*TASK INSTRUCTIONS*
Output the complete listing. Match it exactly.

BEGIN THE RECORDS

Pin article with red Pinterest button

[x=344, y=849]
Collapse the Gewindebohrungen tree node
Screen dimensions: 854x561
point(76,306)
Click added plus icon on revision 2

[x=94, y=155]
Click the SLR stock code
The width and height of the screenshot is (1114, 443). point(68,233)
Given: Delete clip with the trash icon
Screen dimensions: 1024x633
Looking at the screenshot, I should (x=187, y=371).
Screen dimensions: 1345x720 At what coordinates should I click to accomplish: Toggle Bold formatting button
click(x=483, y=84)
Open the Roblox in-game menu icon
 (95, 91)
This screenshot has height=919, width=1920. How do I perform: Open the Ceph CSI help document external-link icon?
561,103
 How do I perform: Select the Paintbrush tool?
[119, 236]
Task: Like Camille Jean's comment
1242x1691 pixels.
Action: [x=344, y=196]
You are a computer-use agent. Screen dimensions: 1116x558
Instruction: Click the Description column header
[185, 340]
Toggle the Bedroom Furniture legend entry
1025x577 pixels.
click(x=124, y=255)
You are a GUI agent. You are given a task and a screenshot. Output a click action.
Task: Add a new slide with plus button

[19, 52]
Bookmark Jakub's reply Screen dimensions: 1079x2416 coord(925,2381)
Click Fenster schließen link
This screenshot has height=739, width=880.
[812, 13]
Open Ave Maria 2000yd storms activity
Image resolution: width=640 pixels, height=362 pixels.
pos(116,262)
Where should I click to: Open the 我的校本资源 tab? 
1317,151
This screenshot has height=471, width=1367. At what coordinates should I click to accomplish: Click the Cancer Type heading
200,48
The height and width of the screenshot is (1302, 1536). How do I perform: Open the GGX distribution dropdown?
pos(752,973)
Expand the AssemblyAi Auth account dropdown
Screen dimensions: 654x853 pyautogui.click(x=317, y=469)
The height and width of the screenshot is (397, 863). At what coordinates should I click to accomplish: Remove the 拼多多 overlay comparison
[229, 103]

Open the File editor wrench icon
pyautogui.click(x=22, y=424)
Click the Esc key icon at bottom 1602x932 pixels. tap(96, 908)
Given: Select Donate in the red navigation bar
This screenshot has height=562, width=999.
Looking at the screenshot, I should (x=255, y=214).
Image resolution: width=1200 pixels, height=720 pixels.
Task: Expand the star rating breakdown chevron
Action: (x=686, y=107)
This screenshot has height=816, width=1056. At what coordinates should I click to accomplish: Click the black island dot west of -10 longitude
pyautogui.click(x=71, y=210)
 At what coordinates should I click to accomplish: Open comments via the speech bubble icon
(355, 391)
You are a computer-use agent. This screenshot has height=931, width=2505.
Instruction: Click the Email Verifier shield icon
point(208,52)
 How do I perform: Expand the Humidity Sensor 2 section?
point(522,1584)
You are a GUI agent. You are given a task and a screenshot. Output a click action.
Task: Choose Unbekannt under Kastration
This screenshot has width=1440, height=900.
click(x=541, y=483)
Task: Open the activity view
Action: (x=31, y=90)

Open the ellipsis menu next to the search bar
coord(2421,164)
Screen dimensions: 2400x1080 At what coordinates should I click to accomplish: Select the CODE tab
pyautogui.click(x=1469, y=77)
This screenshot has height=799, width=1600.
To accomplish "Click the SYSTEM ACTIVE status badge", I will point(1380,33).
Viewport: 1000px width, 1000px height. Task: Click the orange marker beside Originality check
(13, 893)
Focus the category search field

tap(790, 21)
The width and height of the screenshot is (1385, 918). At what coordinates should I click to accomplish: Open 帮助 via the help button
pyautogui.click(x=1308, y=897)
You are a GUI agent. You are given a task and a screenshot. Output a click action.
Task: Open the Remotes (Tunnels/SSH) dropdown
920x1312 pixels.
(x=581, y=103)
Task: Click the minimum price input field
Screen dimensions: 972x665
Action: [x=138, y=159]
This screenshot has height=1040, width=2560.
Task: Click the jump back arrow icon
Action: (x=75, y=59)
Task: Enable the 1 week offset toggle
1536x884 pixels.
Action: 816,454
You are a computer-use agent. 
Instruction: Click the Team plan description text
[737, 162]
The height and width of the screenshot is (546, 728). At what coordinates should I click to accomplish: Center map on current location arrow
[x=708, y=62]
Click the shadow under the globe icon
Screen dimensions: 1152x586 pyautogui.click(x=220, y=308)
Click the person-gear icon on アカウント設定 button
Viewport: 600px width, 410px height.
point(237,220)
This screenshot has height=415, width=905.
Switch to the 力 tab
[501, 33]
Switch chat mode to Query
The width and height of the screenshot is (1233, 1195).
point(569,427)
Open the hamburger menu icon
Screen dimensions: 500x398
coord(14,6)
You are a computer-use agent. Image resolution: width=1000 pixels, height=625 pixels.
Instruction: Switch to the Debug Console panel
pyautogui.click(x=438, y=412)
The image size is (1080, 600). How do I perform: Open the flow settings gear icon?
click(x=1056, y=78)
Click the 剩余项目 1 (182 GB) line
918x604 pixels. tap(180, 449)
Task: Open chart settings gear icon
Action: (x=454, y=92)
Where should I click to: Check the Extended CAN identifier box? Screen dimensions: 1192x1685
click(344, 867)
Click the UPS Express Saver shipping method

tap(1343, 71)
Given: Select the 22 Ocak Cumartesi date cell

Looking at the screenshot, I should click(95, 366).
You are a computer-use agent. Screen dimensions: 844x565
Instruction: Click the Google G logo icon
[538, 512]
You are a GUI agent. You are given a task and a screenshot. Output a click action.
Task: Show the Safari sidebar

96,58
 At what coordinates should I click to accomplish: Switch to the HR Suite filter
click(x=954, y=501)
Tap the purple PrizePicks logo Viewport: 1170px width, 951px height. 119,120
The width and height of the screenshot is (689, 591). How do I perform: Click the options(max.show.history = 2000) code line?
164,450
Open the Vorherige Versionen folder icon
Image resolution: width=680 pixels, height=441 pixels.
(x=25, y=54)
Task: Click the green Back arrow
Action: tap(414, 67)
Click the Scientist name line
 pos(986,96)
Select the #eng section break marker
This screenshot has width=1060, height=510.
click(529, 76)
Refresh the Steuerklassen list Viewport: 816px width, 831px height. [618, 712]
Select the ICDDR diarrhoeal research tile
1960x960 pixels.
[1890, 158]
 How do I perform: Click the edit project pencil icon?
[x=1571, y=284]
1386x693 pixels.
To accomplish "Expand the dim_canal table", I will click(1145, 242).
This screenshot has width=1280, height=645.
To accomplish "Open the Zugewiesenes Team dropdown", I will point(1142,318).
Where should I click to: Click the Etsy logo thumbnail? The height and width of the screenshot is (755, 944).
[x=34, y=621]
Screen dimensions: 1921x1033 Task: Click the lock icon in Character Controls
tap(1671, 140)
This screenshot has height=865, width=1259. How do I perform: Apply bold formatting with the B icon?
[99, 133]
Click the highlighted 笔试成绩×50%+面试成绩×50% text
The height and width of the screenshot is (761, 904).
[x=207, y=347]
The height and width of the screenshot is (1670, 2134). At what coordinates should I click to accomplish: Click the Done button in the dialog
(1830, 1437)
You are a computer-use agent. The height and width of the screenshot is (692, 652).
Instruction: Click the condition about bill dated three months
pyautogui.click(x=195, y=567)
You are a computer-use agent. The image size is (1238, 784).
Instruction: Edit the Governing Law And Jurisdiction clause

END THE RECORDS

*TASK RESPONSE*
Pin article with red Pinterest button

[x=344, y=849]
Collapse the Gewindebohrungen tree node
Screen dimensions: 854x561
point(76,306)
Click added plus icon on revision 2

[x=94, y=155]
Click the SLR stock code
The width and height of the screenshot is (1114, 443). point(68,233)
Given: Delete clip with the trash icon
Screen dimensions: 1024x633
Looking at the screenshot, I should (x=187, y=371).
Screen dimensions: 1345x720 At what coordinates should I click to accomplish: Toggle Bold formatting button
click(x=483, y=84)
Open the Roblox in-game menu icon
 (95, 91)
This screenshot has height=919, width=1920. How do I perform: Open the Ceph CSI help document external-link icon?
561,103
 How do I perform: Select the Paintbrush tool?
[119, 236]
Task: Like Camille Jean's comment
1242x1691 pixels.
Action: [x=344, y=196]
You are a computer-use agent. Screen dimensions: 1116x558
Instruction: Click the Description column header
[185, 340]
Toggle the Bedroom Furniture legend entry
1025x577 pixels.
click(x=124, y=255)
You are a GUI agent. You are given a task and a screenshot. Output a click action.
Task: Add a new slide with plus button

[19, 52]
Bookmark Jakub's reply Screen dimensions: 1079x2416 coord(925,2381)
Click Fenster schließen link
This screenshot has height=739, width=880.
[812, 13]
Open Ave Maria 2000yd storms activity
Image resolution: width=640 pixels, height=362 pixels.
pos(116,262)
Where should I click to: Open the 我的校本资源 tab? 
1317,151
This screenshot has height=471, width=1367. At what coordinates should I click to accomplish: Click the Cancer Type heading
200,48
The height and width of the screenshot is (1302, 1536). How do I perform: Open the GGX distribution dropdown?
pos(752,973)
Expand the AssemblyAi Auth account dropdown
Screen dimensions: 654x853 pyautogui.click(x=317, y=469)
The height and width of the screenshot is (397, 863). At what coordinates should I click to accomplish: Remove the 拼多多 overlay comparison
[229, 103]

Open the File editor wrench icon
pyautogui.click(x=22, y=424)
Click the Esc key icon at bottom 1602x932 pixels. tap(96, 908)
Given: Select Donate in the red navigation bar
This screenshot has height=562, width=999.
Looking at the screenshot, I should (x=255, y=214).
Image resolution: width=1200 pixels, height=720 pixels.
Task: Expand the star rating breakdown chevron
Action: (x=686, y=107)
This screenshot has height=816, width=1056. At what coordinates should I click to accomplish: Click the black island dot west of -10 longitude
pyautogui.click(x=71, y=210)
 At what coordinates should I click to accomplish: Open comments via the speech bubble icon
(355, 391)
You are a computer-use agent. This screenshot has height=931, width=2505.
Instruction: Click the Email Verifier shield icon
point(208,52)
 How do I perform: Expand the Humidity Sensor 2 section?
point(522,1584)
You are a GUI agent. You are given a task and a screenshot. Output a click action.
Task: Choose Unbekannt under Kastration
This screenshot has width=1440, height=900.
click(x=541, y=483)
Task: Open the activity view
Action: (x=31, y=90)

Open the ellipsis menu next to the search bar
coord(2421,164)
Screen dimensions: 2400x1080 At what coordinates should I click to accomplish: Select the CODE tab
pyautogui.click(x=1469, y=77)
This screenshot has height=799, width=1600.
To accomplish "Click the SYSTEM ACTIVE status badge", I will point(1380,33).
Viewport: 1000px width, 1000px height. Task: Click the orange marker beside Originality check
(13, 893)
Focus the category search field

tap(790, 21)
The width and height of the screenshot is (1385, 918). At what coordinates should I click to accomplish: Open 帮助 via the help button
pyautogui.click(x=1308, y=897)
You are a GUI agent. You are given a task and a screenshot. Output a click action.
Task: Open the Remotes (Tunnels/SSH) dropdown
920x1312 pixels.
(x=581, y=103)
Task: Click the minimum price input field
Screen dimensions: 972x665
Action: [x=138, y=159]
This screenshot has height=1040, width=2560.
Task: Click the jump back arrow icon
Action: (x=75, y=59)
Task: Enable the 1 week offset toggle
1536x884 pixels.
Action: 816,454
You are a computer-use agent. 
Instruction: Click the Team plan description text
[737, 162]
The height and width of the screenshot is (546, 728). At what coordinates should I click to accomplish: Center map on current location arrow
[x=708, y=62]
Click the shadow under the globe icon
Screen dimensions: 1152x586 pyautogui.click(x=220, y=308)
Click the person-gear icon on アカウント設定 button
Viewport: 600px width, 410px height.
point(237,220)
This screenshot has height=415, width=905.
Switch to the 力 tab
[501, 33]
Switch chat mode to Query
The width and height of the screenshot is (1233, 1195).
point(569,427)
Open the hamburger menu icon
Screen dimensions: 500x398
coord(14,6)
You are a computer-use agent. Image resolution: width=1000 pixels, height=625 pixels.
Instruction: Switch to the Debug Console panel
pyautogui.click(x=438, y=412)
The image size is (1080, 600). How do I perform: Open the flow settings gear icon?
click(x=1056, y=78)
Click the 剩余项目 1 (182 GB) line
918x604 pixels. tap(180, 449)
Task: Open chart settings gear icon
Action: (x=454, y=92)
Where should I click to: Check the Extended CAN identifier box? Screen dimensions: 1192x1685
click(344, 867)
Click the UPS Express Saver shipping method

tap(1343, 71)
Given: Select the 22 Ocak Cumartesi date cell

Looking at the screenshot, I should click(95, 366).
You are a computer-use agent. Screen dimensions: 844x565
Instruction: Click the Google G logo icon
[538, 512]
You are a GUI agent. You are given a task and a screenshot. Output a click action.
Task: Show the Safari sidebar

96,58
 At what coordinates should I click to accomplish: Switch to the HR Suite filter
click(x=954, y=501)
Tap the purple PrizePicks logo Viewport: 1170px width, 951px height. 119,120
The width and height of the screenshot is (689, 591). How do I perform: Click the options(max.show.history = 2000) code line?
164,450
Open the Vorherige Versionen folder icon
Image resolution: width=680 pixels, height=441 pixels.
(x=25, y=54)
Task: Click the green Back arrow
Action: tap(414, 67)
Click the Scientist name line
 pos(986,96)
Select the #eng section break marker
This screenshot has width=1060, height=510.
click(529, 76)
Refresh the Steuerklassen list Viewport: 816px width, 831px height. [618, 712]
Select the ICDDR diarrhoeal research tile
1960x960 pixels.
[1890, 158]
 How do I perform: Click the edit project pencil icon?
[x=1571, y=284]
1386x693 pixels.
To accomplish "Expand the dim_canal table", I will click(1145, 242).
This screenshot has width=1280, height=645.
To accomplish "Open the Zugewiesenes Team dropdown", I will point(1142,318).
Where should I click to: Click the Etsy logo thumbnail? The height and width of the screenshot is (755, 944).
[x=34, y=621]
Screen dimensions: 1921x1033 Task: Click the lock icon in Character Controls
tap(1671, 140)
This screenshot has height=865, width=1259. How do I perform: Apply bold formatting with the B icon?
[99, 133]
Click the highlighted 笔试成绩×50%+面试成绩×50% text
The height and width of the screenshot is (761, 904).
[x=207, y=347]
The height and width of the screenshot is (1670, 2134). At what coordinates should I click to accomplish: Click the Done button in the dialog
(1830, 1437)
You are a computer-use agent. The height and width of the screenshot is (692, 652).
Instruction: Click the condition about bill dated three months
pyautogui.click(x=195, y=567)
You are a computer-use agent. The image size is (1238, 784).
Instruction: Edit the Governing Law And Jurisdiction clause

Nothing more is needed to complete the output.